Take the entries below and return them unchanged.

Data items:

------

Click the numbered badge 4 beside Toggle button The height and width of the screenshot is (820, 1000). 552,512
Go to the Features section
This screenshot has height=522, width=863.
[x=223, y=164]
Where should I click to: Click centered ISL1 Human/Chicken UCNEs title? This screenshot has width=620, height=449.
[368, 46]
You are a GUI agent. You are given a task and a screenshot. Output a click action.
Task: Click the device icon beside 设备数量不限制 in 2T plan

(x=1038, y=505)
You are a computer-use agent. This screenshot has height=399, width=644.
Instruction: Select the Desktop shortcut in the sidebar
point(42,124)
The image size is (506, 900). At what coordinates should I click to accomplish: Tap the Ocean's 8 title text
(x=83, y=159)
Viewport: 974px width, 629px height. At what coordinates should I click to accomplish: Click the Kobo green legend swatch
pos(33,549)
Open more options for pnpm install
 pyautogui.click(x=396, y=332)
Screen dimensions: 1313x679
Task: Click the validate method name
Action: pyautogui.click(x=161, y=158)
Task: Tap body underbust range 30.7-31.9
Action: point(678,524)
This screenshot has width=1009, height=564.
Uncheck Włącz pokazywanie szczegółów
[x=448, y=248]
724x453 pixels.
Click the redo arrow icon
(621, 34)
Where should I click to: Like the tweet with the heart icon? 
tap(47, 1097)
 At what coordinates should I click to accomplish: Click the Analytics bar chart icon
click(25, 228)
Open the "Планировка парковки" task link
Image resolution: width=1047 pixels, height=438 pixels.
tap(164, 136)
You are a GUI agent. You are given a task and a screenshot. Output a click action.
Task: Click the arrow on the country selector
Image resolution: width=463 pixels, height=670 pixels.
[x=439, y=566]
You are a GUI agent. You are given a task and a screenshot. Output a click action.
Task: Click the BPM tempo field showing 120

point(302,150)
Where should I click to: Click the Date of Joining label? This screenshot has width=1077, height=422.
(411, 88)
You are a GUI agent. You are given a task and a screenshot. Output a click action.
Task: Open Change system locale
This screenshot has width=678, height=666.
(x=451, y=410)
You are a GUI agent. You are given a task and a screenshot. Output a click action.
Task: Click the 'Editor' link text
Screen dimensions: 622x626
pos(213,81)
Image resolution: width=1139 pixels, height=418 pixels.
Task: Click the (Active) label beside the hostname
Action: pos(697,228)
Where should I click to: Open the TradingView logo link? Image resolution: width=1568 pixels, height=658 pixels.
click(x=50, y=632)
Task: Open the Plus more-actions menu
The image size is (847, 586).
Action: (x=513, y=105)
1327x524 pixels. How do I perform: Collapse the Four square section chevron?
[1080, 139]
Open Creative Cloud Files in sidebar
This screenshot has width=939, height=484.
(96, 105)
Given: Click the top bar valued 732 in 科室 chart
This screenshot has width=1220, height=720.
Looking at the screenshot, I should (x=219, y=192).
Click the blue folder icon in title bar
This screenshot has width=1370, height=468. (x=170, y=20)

------

### ANSWER TO THE PROBLEM
Click the numbered badge 4 beside Toggle button The height and width of the screenshot is (820, 1000). 552,512
Go to the Features section
This screenshot has height=522, width=863.
[x=223, y=164]
Where should I click to: Click centered ISL1 Human/Chicken UCNEs title? This screenshot has width=620, height=449.
[368, 46]
You are a GUI agent. You are given a task and a screenshot. Output a click action.
Task: Click the device icon beside 设备数量不限制 in 2T plan

(x=1038, y=505)
You are a computer-use agent. This screenshot has height=399, width=644.
Instruction: Select the Desktop shortcut in the sidebar
point(42,124)
The image size is (506, 900). At what coordinates should I click to accomplish: Tap the Ocean's 8 title text
(x=83, y=159)
Viewport: 974px width, 629px height. At what coordinates should I click to accomplish: Click the Kobo green legend swatch
pos(33,549)
Open more options for pnpm install
 pyautogui.click(x=396, y=332)
Screen dimensions: 1313x679
Task: Click the validate method name
Action: pyautogui.click(x=161, y=158)
Task: Tap body underbust range 30.7-31.9
Action: point(678,524)
This screenshot has width=1009, height=564.
Uncheck Włącz pokazywanie szczegółów
[x=448, y=248]
724x453 pixels.
Click the redo arrow icon
(621, 34)
Where should I click to: Like the tweet with the heart icon? 
tap(47, 1097)
 At what coordinates should I click to accomplish: Click the Analytics bar chart icon
click(25, 228)
Open the "Планировка парковки" task link
Image resolution: width=1047 pixels, height=438 pixels.
tap(164, 136)
You are a GUI agent. You are given a task and a screenshot. Output a click action.
Task: Click the arrow on the country selector
Image resolution: width=463 pixels, height=670 pixels.
[x=439, y=566]
You are a GUI agent. You are given a task and a screenshot. Output a click action.
Task: Click the BPM tempo field showing 120

point(302,150)
Where should I click to: Click the Date of Joining label? This screenshot has width=1077, height=422.
(411, 88)
You are a GUI agent. You are given a task and a screenshot. Output a click action.
Task: Open Change system locale
This screenshot has width=678, height=666.
(x=451, y=410)
You are a GUI agent. You are given a task and a screenshot. Output a click action.
Task: Click the 'Editor' link text
Screen dimensions: 622x626
pos(213,81)
Image resolution: width=1139 pixels, height=418 pixels.
Task: Click the (Active) label beside the hostname
Action: pos(697,228)
Where should I click to: Open the TradingView logo link? Image resolution: width=1568 pixels, height=658 pixels.
click(x=50, y=632)
Task: Open the Plus more-actions menu
The image size is (847, 586).
Action: (x=513, y=105)
1327x524 pixels. How do I perform: Collapse the Four square section chevron?
[1080, 139]
Open Creative Cloud Files in sidebar
This screenshot has width=939, height=484.
(96, 105)
Given: Click the top bar valued 732 in 科室 chart
This screenshot has width=1220, height=720.
Looking at the screenshot, I should (x=219, y=192).
Click the blue folder icon in title bar
This screenshot has width=1370, height=468. (x=170, y=20)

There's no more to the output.